Reiner produced and directed this film, and he assembled a notable cast of the day. Jose Ferrer is Harrison Marlowe, Shelley Winters is Mrs. Kolowitz, and Don Rickles as Harry Hamburger. Well-known supporting players include Jack Gilford, Elaine May, and Michael Pollard. Others of the cast are Reni Santoni as David Kolowitz, the young New Yorker who is the Reiner character from the Bronx.

This is a story set around his Jewish family and culture, with his emotional struggles entering adulthood. The circumstances of his joining an off-Broadway theatre group, while always being late for his job in Mr. Foreman's tooling shop, and his girlfriend and others fill the story out. The title from the film and the book is a stage direction used in screenplays and stage scripts.

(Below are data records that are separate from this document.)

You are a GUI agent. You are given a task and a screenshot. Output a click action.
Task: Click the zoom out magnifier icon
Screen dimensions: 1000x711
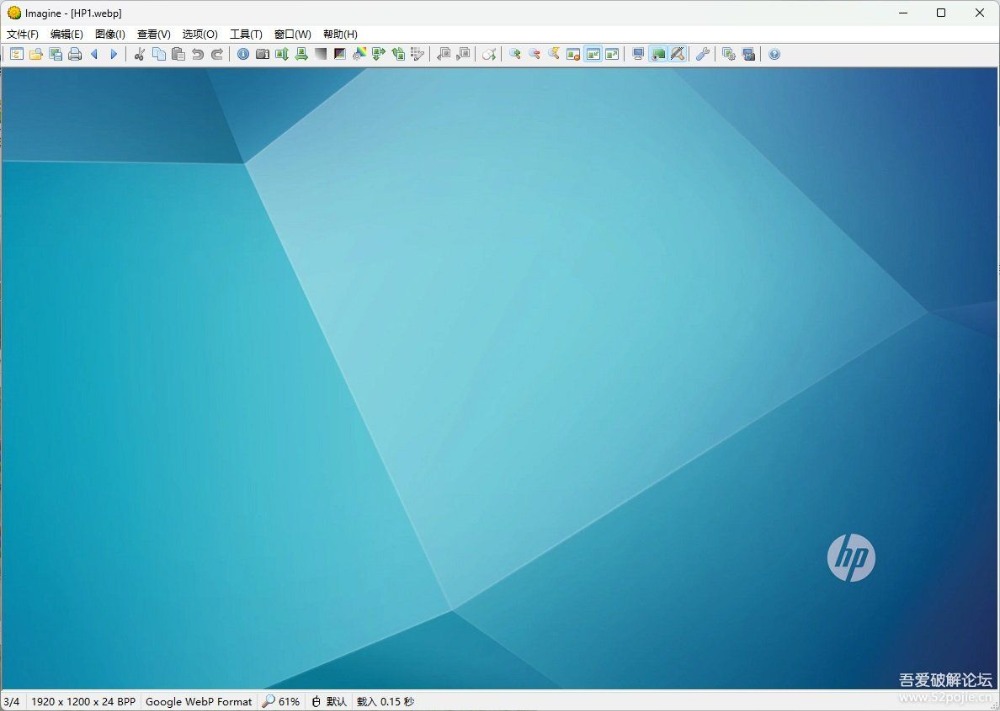pyautogui.click(x=534, y=54)
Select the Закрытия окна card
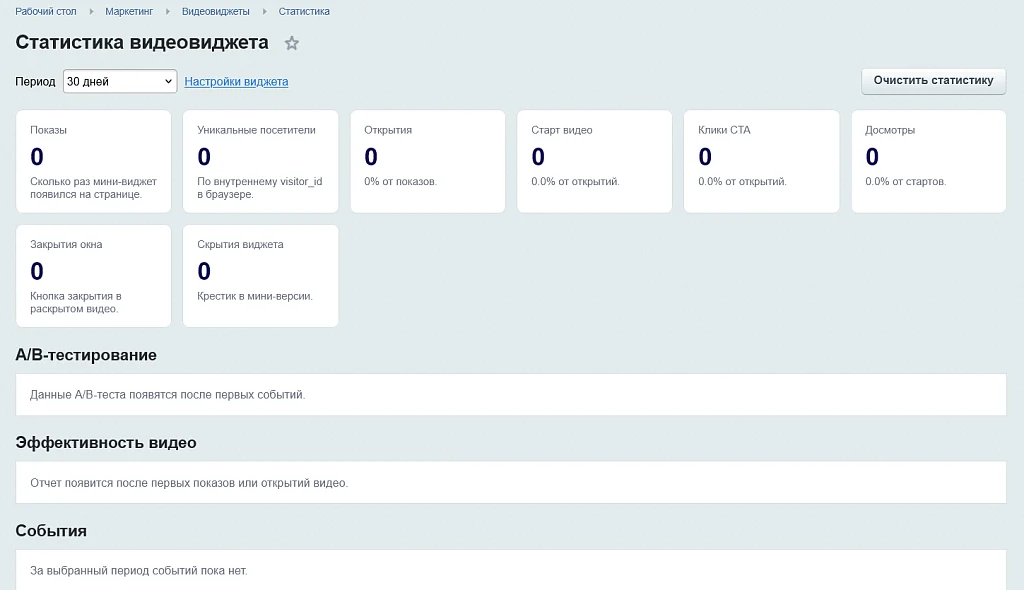This screenshot has width=1024, height=590. pos(93,276)
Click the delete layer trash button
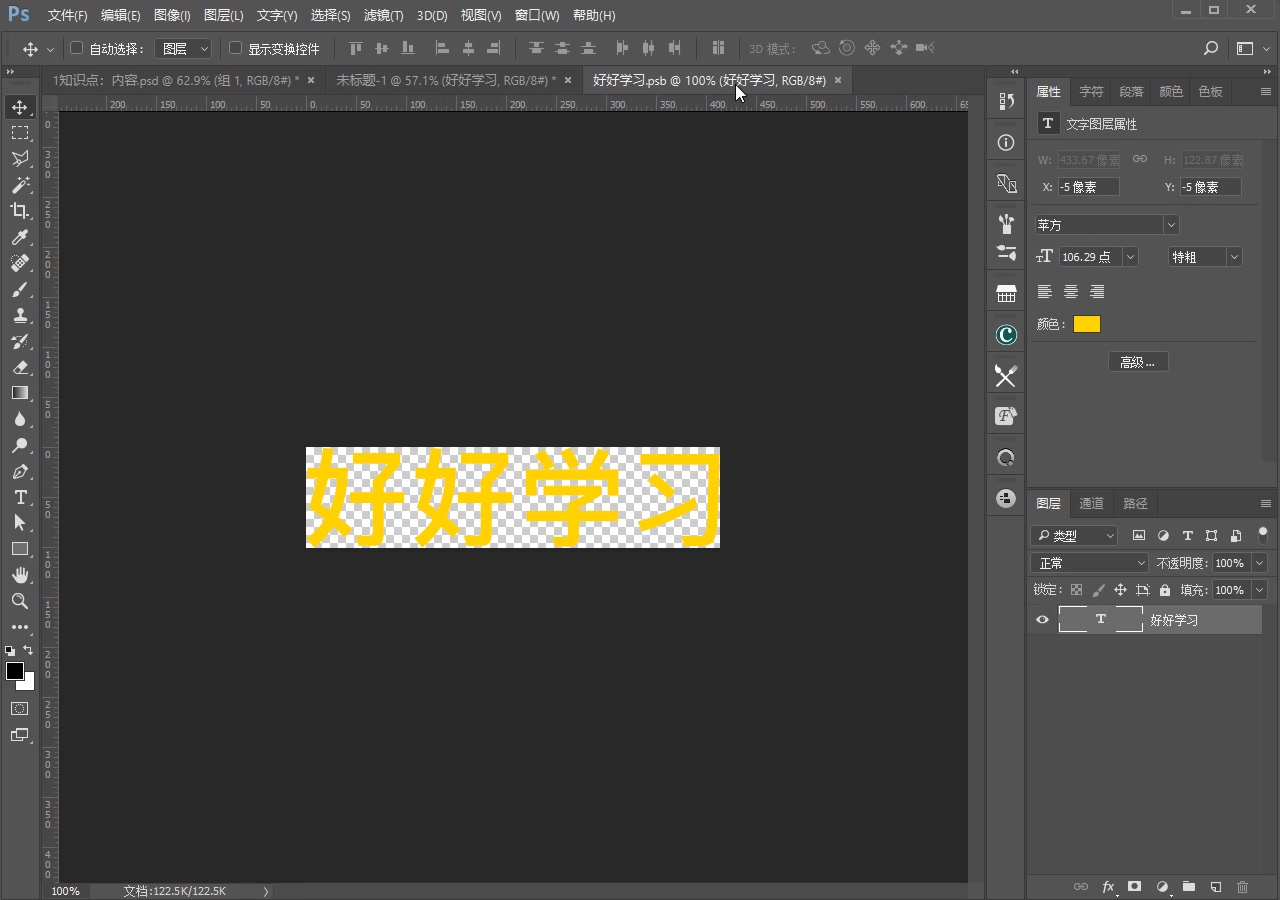The image size is (1280, 900). pyautogui.click(x=1243, y=887)
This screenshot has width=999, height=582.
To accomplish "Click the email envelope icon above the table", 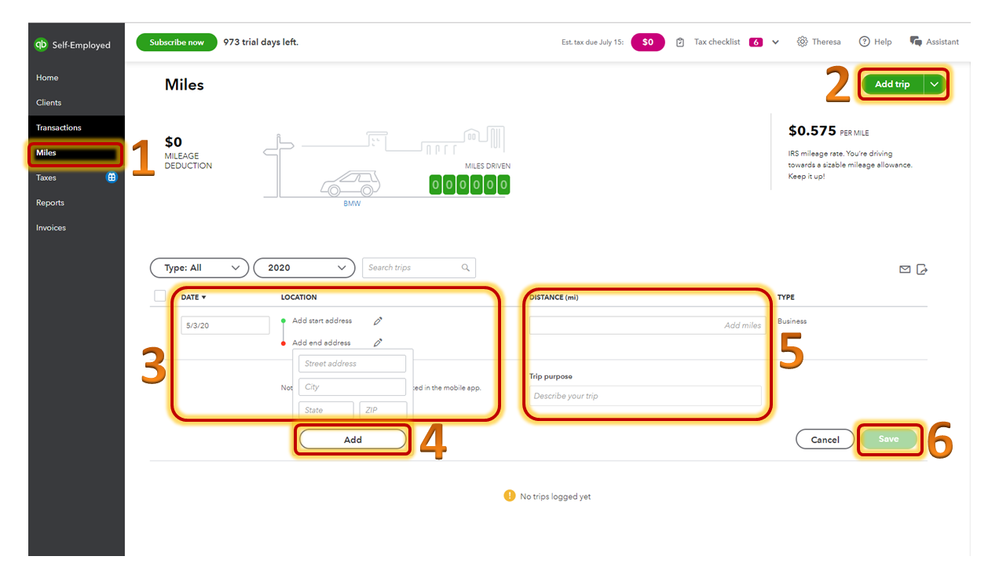I will tap(905, 269).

Mom and pop Kalowitz (Shelley Winters and David Opatoshu) want their son, David, to become a druggist. Note that it's not a pharmacist, but a druggist. That's a reflection of the ethnic culture of the place and time. But David, who apparently has been imitating, following and fantasizing over male movie stars since young boyhood, has his heart set on becoming an actor.

There are few funny lines in the script. The humor is mostly in the family interchanges, with David's employer at work (Mr. Foreman) and in the stage tryouts and parts of the play with May's Angela Marlowe, Ferrer, and Richard Deacon as Pike.

As with most films of plots set in specific ethnic, racial, national or regional places or times, the humor in this film will probably be more recognized and appreciated by people from such backgrounds. For the rest, it probably won't seem as funny.

This is a clean and decent film, but likely with limited audience appeal or appreciation. The plot seemed to unfold very slowly, so that I could often anticipate the following scenario. I think the actors all did well, but the screenplay needed an injection of some crisp dialog to provide more all-around comedy for a broader general audience.

Here are a couple of the better lines.

David Kolowitz, "I know I wasn't very good." Harrison B. Marlowe, "You know it and I know it. Now, our job is to keep that little secret from the audience."

Mr. Morris Kolowitz, "What's so terrible about acting? Look at Paul Muni." Mrs. Emma Kolowitz, "For every Paul Muni there's a thousand bums with holes in their pants."